Dziki samiec marmozety tulił umierającą partnerkę
Naukowcy sfilmowali dzikiego samca marmozety zwyczajnej (Callithrix jacchus), który tulił i opiekował się umierającą partnerką. Samica przypadkowo spadła z drzewa w brazylijskim lesie atlantyckim (Mata Atlântica). Specjaliści podkreślają, że wśród naczelnych podobne zachowanie obserwowano dotąd wyłącznie u szympansów i ludzi.
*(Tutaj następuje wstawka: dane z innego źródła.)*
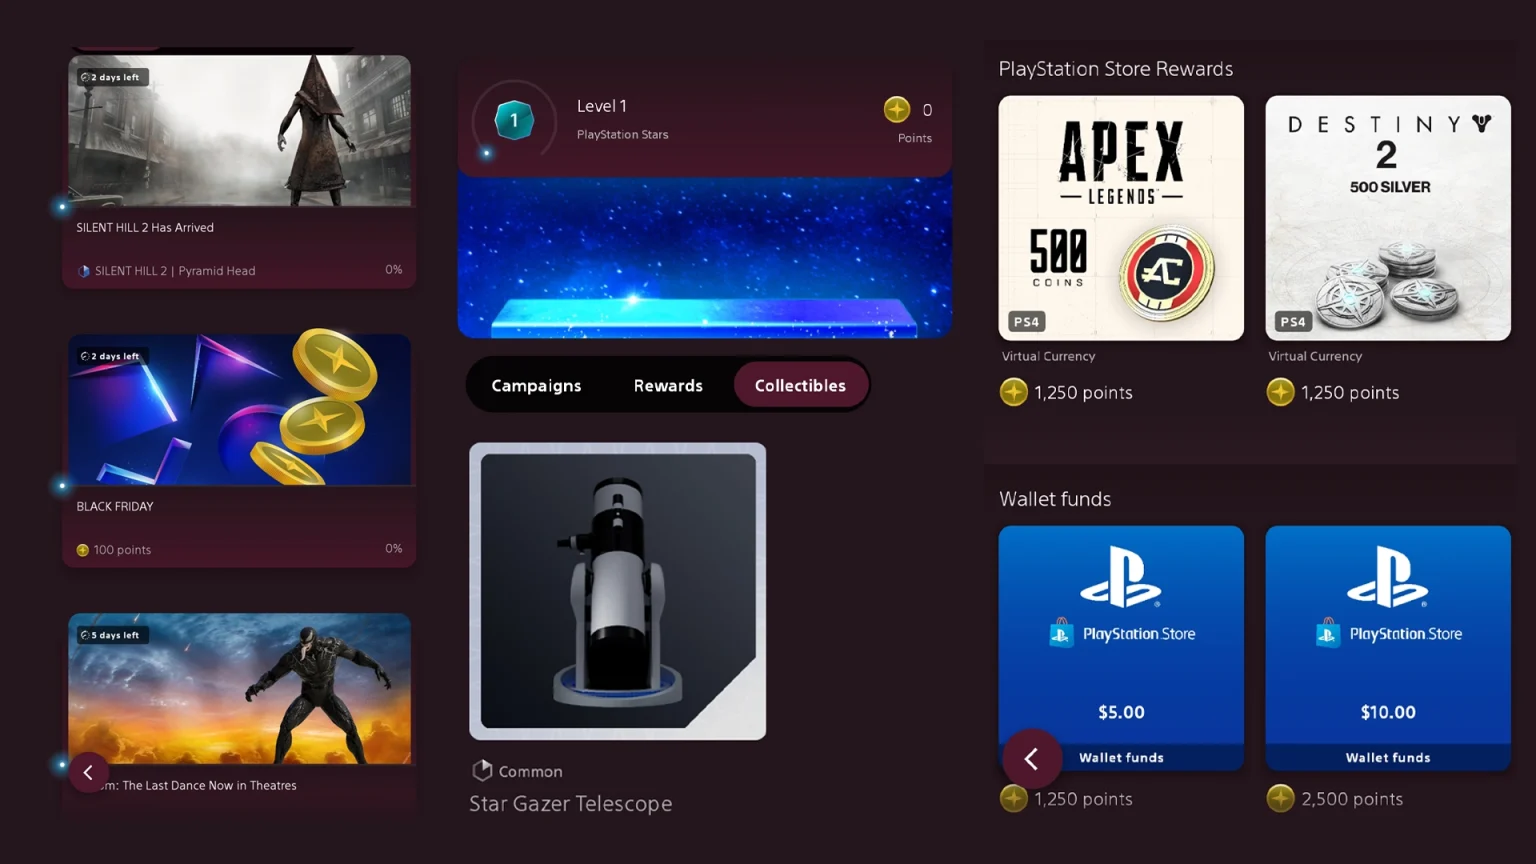Click the back arrow on the Venom campaign card
1536x864 pixels.
88,772
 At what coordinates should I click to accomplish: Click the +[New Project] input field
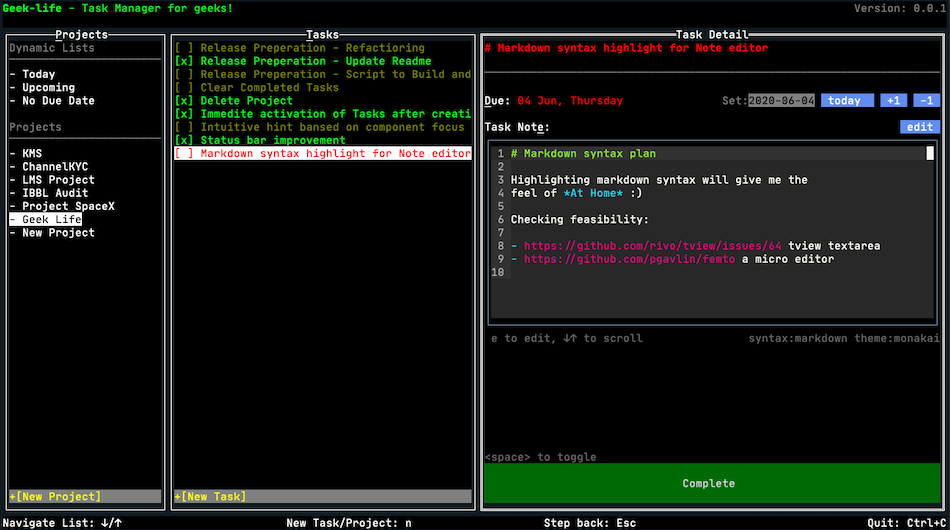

Samiec M1B i samica F1B to dominująca para, która była ze sobą od co najmniej 3,5 roku. Po śmierci partnerki M1B opuścił grupę i nigdy do niej nie powrócił. Autorzy artykułu z pisma Primates przypuszczają, że długoterminowy związek i status społeczny mogły się przyczynić do reakcji samca, który nie dopuszczał, by młode osobniki zbliżały się do umierającej (wcześniej analogiczne zachowanie zaobserwowano u szympansów; gdy pewna samica została zaatakowana przez lamparta, starszy samiec również odpędzał od niej młodocianych członków grupy).
Akademicy, w tym dr Bruna Bezerra z Uniwersytetu w Bristolu oraz prymatolodzy z Federal Rural University of Pernambuco (UFRPE), przez parę lat obserwowali stado marmozet zwyczajnych. Ostatnio składało się ono z 12 osobników: 4 dorosłych samców, 3 dorosłych samic, 3 dorastających małpek i 2 niemowląt. M1B i F1B wychowali razem 8 dzieci. Niewykluczone, że w chwili upadku samica znowu była w ciąży.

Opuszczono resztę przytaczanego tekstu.